According to Epoch, a research institute referenced in the article, companies will run out of content on the internet as soon as the year 2026. Content is being used faster than it is being produced.
That’s a bit mind-boggling. The entire English-speaking world is not producing enough content to keep up with the demands for AI training.
So what’s an AI mega-giant to do?
READ MORE: How to improve your AI performance
The Wrong Content
I read about two courses of action that companies are either taking or contemplating.
The first is that companies knowingly began to violate copyright and licensing rules. Using a variety of techniques, they scraped YouTube content, used copyrighted news articles (from the New York Times even), podcasts, audiobooks, and even quizlets for content.

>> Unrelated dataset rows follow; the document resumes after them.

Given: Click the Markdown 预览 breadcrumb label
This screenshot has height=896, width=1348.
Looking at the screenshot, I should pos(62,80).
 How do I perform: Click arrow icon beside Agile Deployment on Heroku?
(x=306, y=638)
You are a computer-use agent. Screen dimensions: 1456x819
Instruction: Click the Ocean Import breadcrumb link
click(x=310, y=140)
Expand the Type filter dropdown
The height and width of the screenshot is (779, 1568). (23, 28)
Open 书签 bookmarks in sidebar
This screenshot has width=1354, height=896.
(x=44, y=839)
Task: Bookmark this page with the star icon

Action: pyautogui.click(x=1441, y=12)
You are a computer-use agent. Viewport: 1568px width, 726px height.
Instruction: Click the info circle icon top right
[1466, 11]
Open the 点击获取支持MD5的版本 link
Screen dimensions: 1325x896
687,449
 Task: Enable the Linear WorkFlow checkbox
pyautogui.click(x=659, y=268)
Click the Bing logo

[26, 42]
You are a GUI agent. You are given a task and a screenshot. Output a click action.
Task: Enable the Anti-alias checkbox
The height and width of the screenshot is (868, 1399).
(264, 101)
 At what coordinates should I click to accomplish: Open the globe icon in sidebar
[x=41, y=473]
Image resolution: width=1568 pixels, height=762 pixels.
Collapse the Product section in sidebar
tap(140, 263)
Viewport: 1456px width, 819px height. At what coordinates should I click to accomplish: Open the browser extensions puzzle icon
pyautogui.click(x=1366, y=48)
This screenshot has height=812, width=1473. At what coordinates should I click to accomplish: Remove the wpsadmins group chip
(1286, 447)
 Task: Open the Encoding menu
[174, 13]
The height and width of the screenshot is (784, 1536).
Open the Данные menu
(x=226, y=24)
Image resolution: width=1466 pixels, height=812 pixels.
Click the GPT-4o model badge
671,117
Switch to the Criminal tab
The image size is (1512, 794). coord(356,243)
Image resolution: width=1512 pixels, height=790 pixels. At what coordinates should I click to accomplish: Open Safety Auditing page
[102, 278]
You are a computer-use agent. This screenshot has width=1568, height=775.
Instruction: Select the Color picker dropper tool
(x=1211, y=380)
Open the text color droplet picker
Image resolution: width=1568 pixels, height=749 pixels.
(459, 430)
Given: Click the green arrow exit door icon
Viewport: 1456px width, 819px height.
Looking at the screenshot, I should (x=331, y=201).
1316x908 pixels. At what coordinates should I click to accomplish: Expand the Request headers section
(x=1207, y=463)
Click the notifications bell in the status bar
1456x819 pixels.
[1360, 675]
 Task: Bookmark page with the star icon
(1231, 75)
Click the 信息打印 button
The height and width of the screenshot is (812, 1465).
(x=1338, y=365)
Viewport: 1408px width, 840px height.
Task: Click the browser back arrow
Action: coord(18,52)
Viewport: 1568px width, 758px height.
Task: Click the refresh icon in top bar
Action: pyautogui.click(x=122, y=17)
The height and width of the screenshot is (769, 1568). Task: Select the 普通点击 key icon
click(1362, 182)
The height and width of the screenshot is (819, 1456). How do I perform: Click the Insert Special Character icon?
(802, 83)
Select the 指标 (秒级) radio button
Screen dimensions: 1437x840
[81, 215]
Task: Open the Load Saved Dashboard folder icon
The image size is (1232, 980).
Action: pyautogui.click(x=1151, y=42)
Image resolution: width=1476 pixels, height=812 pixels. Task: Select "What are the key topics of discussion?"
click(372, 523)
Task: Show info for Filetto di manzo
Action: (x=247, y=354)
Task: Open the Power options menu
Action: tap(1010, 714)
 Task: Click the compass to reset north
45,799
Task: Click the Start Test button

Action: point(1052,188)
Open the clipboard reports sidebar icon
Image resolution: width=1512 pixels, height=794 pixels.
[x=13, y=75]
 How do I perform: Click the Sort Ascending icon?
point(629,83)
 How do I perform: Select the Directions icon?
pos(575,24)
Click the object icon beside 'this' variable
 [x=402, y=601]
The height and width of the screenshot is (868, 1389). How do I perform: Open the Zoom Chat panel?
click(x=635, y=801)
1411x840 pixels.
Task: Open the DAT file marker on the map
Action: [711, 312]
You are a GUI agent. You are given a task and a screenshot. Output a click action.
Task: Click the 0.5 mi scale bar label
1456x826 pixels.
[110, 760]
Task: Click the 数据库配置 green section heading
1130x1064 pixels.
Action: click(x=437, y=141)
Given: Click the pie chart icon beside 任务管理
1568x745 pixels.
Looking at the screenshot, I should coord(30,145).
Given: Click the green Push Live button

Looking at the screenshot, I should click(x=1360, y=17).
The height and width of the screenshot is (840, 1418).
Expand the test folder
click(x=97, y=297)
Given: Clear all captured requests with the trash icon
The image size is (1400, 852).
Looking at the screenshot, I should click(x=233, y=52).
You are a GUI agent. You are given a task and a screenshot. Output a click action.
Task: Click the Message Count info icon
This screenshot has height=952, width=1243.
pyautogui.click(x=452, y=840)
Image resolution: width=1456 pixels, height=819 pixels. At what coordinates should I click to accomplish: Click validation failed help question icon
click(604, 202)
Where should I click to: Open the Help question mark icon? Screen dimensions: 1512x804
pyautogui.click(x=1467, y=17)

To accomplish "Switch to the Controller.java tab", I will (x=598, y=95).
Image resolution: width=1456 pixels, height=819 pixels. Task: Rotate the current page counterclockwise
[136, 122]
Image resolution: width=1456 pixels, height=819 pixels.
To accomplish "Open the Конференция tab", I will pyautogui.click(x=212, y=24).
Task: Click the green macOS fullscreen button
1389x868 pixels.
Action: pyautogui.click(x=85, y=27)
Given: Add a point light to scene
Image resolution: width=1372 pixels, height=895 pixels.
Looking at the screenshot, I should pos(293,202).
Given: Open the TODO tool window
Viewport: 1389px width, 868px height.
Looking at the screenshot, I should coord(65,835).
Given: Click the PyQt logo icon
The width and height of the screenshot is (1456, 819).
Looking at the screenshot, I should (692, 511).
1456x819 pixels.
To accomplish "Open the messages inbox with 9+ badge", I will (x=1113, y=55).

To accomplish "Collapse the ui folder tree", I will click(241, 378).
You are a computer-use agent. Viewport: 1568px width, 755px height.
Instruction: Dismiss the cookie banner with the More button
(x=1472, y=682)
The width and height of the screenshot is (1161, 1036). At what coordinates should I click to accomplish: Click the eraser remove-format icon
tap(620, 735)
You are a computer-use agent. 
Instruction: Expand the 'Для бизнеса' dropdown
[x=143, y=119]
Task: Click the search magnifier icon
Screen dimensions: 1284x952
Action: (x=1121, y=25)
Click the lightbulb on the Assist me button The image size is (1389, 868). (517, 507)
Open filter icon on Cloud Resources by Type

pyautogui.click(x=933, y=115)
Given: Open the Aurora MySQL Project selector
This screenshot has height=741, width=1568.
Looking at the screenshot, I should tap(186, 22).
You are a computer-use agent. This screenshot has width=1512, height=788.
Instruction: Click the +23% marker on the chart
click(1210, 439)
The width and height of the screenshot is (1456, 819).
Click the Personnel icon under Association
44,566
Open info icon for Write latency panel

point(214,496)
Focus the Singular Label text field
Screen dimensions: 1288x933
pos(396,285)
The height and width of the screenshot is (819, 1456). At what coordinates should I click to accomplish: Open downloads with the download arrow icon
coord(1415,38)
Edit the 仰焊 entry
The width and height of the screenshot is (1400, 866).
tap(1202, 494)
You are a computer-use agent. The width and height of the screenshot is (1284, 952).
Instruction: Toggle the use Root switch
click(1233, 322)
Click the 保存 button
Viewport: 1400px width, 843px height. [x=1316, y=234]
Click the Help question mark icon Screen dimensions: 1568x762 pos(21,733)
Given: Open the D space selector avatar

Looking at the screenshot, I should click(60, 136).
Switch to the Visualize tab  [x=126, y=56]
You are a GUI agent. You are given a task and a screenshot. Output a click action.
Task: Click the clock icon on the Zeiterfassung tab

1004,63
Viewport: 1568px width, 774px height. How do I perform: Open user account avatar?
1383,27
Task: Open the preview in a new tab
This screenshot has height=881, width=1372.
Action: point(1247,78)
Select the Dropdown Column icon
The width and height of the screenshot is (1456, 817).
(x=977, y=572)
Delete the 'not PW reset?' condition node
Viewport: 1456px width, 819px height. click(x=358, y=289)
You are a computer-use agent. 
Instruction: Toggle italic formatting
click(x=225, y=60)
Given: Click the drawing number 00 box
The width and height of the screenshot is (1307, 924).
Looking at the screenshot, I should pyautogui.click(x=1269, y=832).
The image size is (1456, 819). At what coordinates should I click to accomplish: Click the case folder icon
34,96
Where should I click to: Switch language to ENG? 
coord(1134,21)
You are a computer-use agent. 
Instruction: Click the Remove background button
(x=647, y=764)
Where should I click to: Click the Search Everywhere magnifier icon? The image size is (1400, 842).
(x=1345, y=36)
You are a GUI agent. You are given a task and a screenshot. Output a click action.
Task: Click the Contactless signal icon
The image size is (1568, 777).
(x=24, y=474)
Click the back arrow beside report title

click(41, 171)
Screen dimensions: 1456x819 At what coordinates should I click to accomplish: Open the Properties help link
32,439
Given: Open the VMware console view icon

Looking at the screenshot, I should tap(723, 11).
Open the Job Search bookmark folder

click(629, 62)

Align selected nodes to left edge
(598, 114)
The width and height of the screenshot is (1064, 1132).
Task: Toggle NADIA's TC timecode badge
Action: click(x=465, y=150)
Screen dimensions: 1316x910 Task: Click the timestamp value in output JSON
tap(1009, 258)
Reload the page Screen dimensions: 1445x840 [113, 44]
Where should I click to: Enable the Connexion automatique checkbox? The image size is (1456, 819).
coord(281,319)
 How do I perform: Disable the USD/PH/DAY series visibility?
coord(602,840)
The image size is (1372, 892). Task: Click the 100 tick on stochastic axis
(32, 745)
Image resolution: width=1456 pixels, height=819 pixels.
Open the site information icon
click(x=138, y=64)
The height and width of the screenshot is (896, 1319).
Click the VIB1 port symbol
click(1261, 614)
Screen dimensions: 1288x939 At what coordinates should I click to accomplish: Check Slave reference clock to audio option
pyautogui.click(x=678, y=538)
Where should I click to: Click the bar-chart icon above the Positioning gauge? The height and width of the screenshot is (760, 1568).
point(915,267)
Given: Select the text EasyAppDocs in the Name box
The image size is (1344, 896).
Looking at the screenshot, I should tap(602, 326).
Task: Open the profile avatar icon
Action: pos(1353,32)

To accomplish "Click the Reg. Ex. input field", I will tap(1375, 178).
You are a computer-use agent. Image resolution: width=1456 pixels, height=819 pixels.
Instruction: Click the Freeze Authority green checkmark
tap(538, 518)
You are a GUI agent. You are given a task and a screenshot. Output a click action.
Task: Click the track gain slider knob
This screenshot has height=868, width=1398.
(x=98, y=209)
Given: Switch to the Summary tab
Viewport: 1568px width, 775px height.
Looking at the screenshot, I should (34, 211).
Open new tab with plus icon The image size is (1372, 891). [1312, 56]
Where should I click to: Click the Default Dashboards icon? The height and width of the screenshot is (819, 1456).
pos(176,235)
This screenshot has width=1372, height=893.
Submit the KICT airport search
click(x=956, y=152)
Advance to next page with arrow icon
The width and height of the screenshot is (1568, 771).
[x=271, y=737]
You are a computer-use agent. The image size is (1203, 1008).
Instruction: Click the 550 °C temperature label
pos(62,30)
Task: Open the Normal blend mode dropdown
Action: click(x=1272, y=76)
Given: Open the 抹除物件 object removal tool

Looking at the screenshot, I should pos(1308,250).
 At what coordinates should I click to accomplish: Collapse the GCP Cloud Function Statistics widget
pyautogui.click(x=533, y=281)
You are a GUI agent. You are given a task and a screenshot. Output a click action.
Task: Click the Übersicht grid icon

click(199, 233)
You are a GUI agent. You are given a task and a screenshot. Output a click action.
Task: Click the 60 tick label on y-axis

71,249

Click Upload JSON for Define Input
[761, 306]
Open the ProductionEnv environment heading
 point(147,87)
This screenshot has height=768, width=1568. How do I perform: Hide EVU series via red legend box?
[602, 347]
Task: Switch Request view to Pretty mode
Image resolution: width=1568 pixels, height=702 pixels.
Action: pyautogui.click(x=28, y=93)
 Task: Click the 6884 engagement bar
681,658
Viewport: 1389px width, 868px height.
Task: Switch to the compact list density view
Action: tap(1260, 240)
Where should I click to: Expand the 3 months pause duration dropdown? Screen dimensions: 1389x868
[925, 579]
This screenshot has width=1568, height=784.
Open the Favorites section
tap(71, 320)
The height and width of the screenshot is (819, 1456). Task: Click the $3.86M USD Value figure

But even this wasn’t enough. Google started thinking about all of the content users store in its free consumer apps, such as Google Docs, Google Sheets, and Google Slides.
Google went so far as to change its privacy policy for its free consumer apps. While no one was looking, over the Fourth of July weekend, Google’s privacy policy changed as follows:
Did you notice this change? I’m sure we were all informed, but I somehow missed it until the New York Times brought it to my attention.
The second technique that the mega-giants have been considering is what they call synthetic data. Synthetic data is content that AI systems generate. In other words, the AI systems will generate text to train AI systems.
Say it with me, “What could possibly go wrong?”
Download our free ebook AI In Your Pocket
Is Your Content Ready for AI?
Most of our customers are looking at training their AI solutions on their internal content. They don’t need their internal GenAI to learn from a philosophy student’s college essays in their Google Docs.
Rather, they need their employees and customers to be able to find, access, and understand information pertinent to their business. They need the GenAI to produce summary content that does not require more time to edit than it would have required to write from scratch.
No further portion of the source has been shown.